Sunday, February 28, 2010

It all started with a bumper sticker …

The Name Game.  Liberal, liberal fee-fi-iberal.  Conservative, conservative moo-oink-ervative.  Lets get real.  Republican?  Democrat?  Liberal? Conservative?  Those terms have become irrelevant.  They have been stripped of all meaning by history and a press that is quick to cast the fog of war on politicians they don’t like.

Many, many years ago, I remember a bumper sticker that said “I’m not anti-abortion, I’m PRO-LIFE”.  This set off a revolution over political naming rights.  Who has the right to determine what a person is called politically?  Pro-Life has such a  … well, positive, sound to it.  Of course, so as not to be considered “anti-life”, abortions rights people decided to describe themselves as “pro-choice”.

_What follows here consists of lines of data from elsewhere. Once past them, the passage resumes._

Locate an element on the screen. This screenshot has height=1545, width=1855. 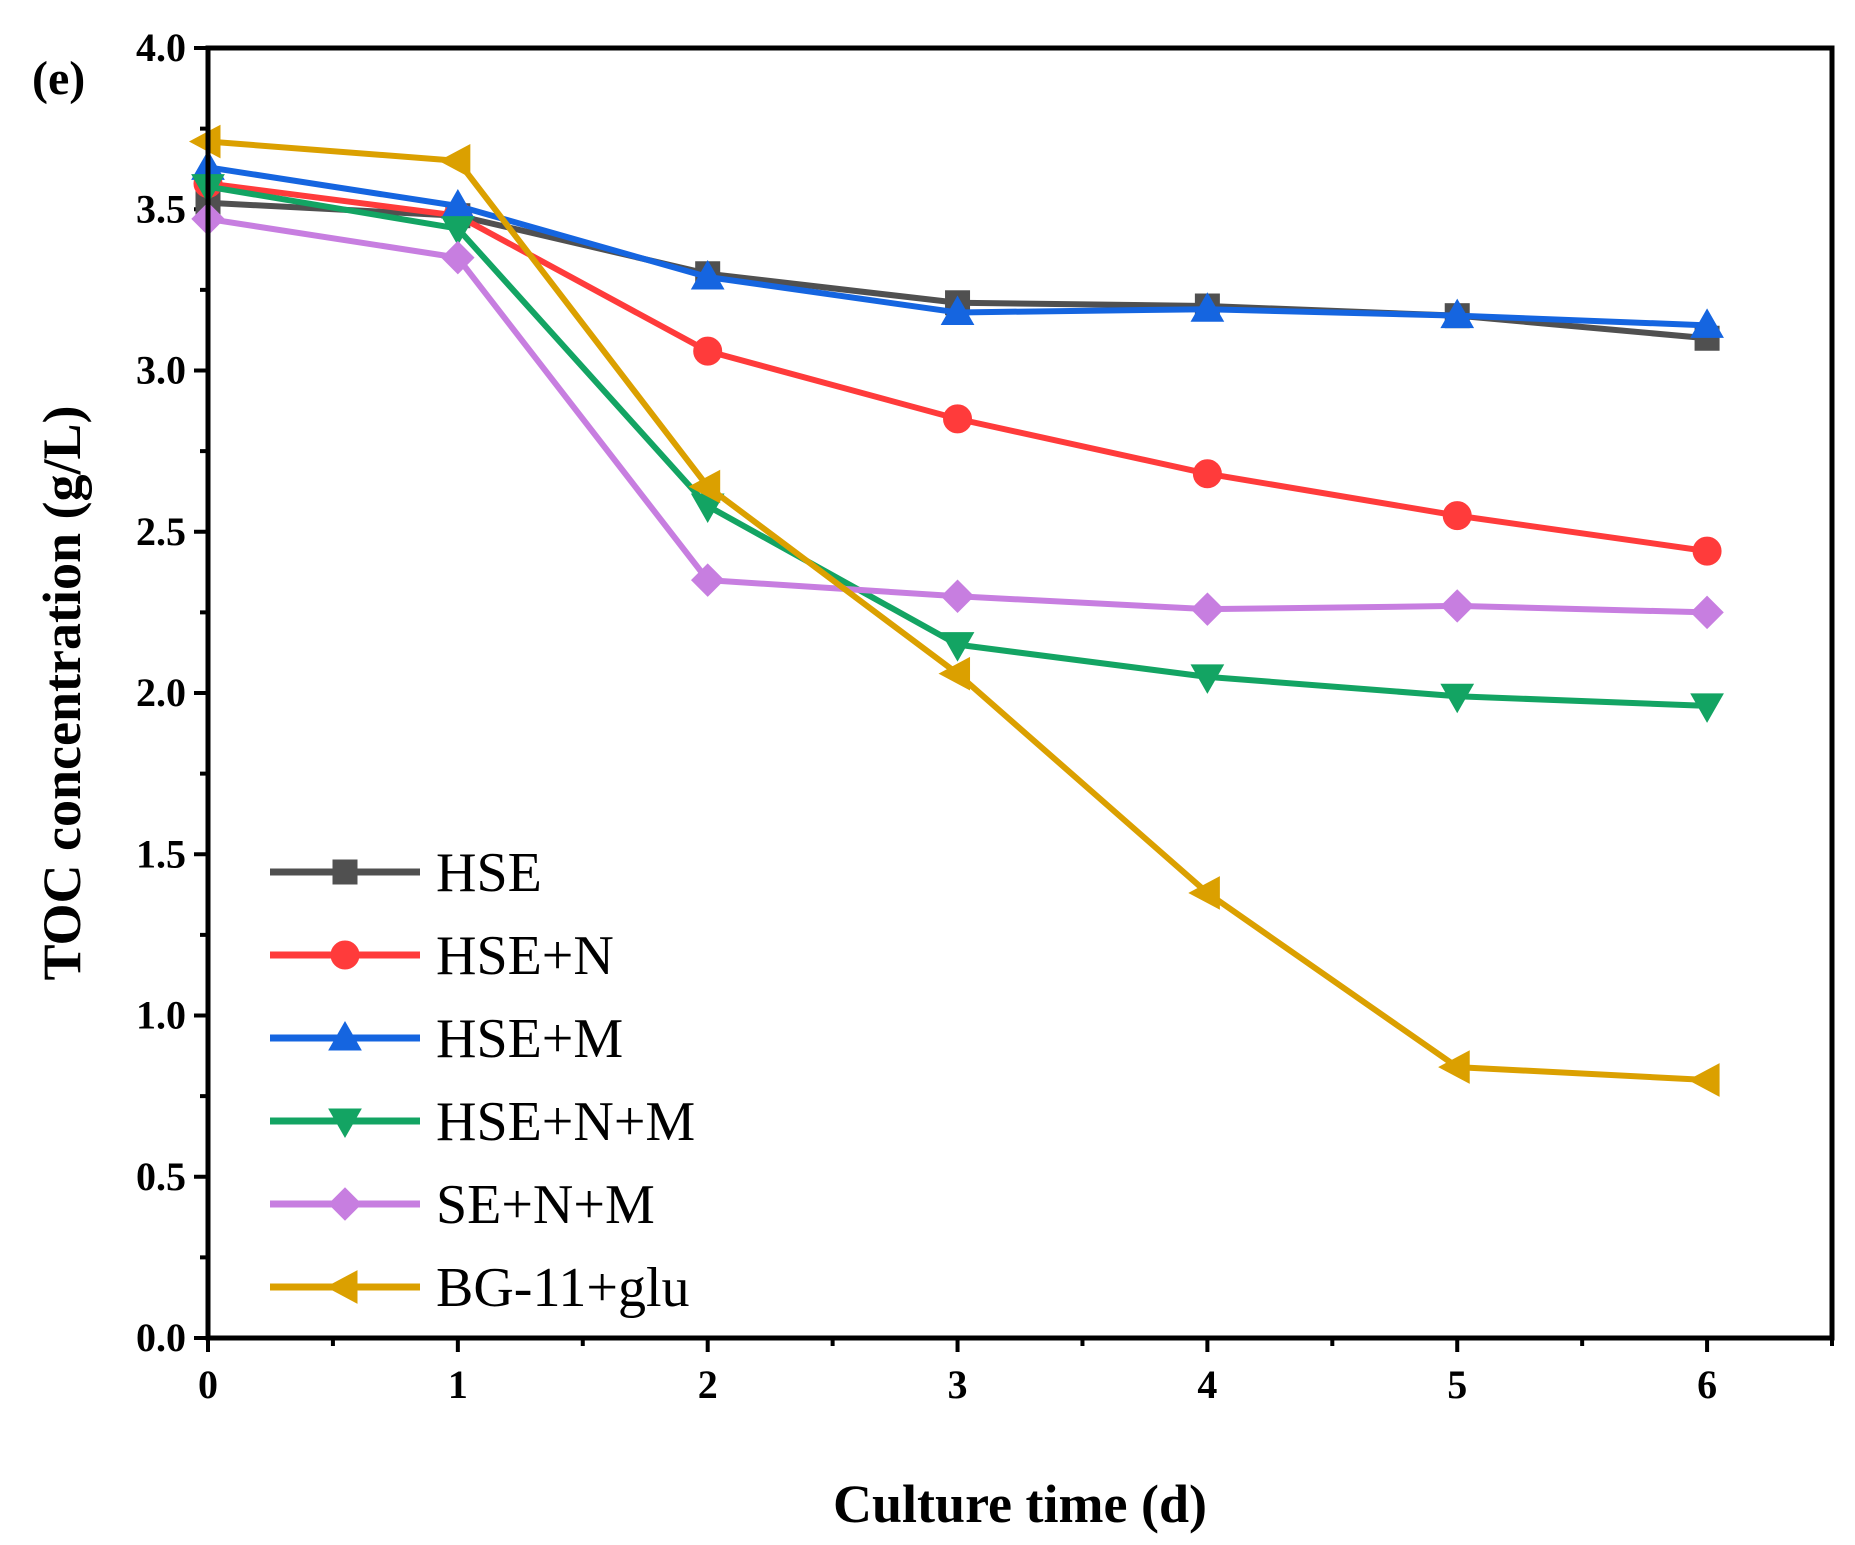
series-hse is located at coordinates (958, 270).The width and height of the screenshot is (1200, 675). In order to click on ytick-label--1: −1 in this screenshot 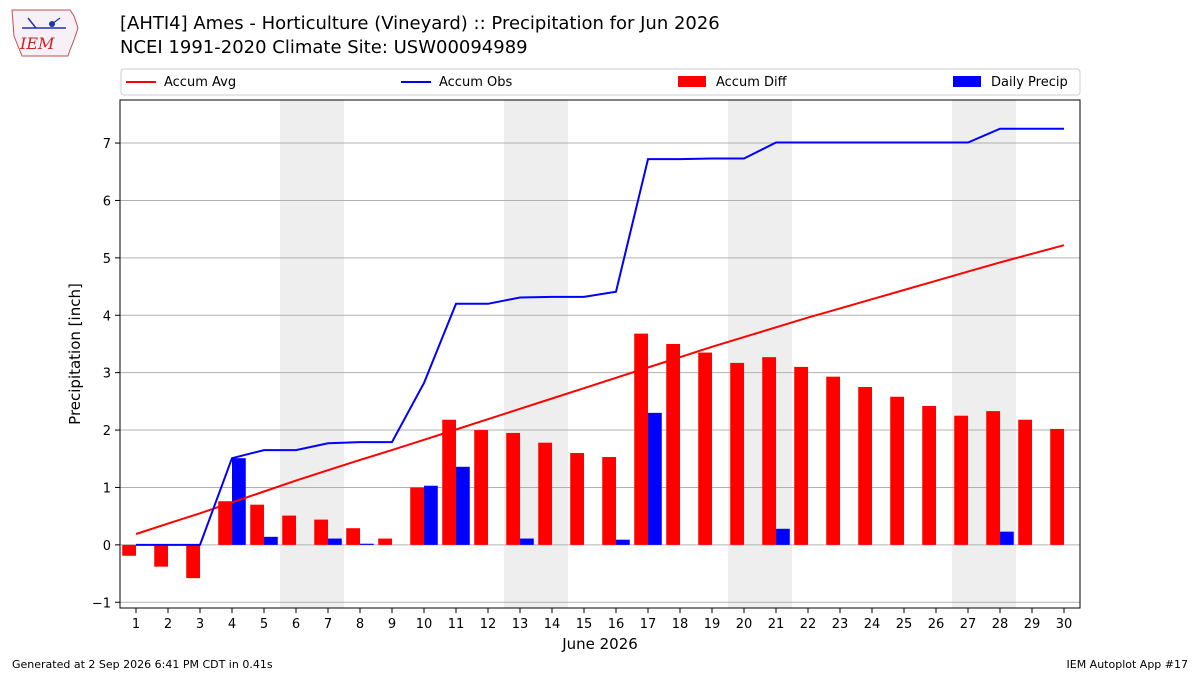, I will do `click(102, 604)`.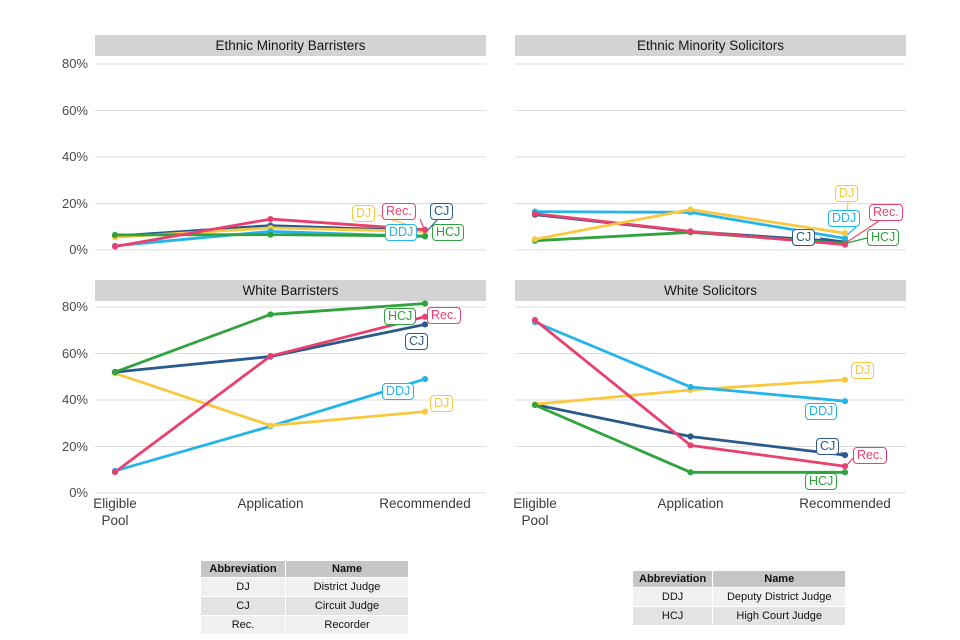  Describe the element at coordinates (243, 587) in the screenshot. I see `table-cell-abbr: DJ` at that location.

Republicans haven’t always been conservatives, and conservatives haven't always been American in their ideals.  A conservative is one who believes that the established order should be maintained and protected, while a liberal wants to change the established order (usually  in the name of reforming it).

By those definitions, the American Patriots fighting for independence were liberals, and the loyalists were conservative.  The Confederates, fighting for states rights and against federal intervention in property laws were conservatives and the abolitionists were liberals.

I think that one of the weaknesses of political discourse today is a lack of absolute terminology.  Mark Levin in his book Liberty and Tyranny prefers the term “statist” to describe the main body of the current Democratic party.  A statist is one who believes in “giving a centralized government control over economic planning and policy” (dictionary.com definition of statism).

I am anti-statist.  I believe that the best thing government can do is get off our backs and let the American People be free and prosperous again.  This is something you will unlikely get with Democrats, Republicans, liberals and conservatives in the United States today.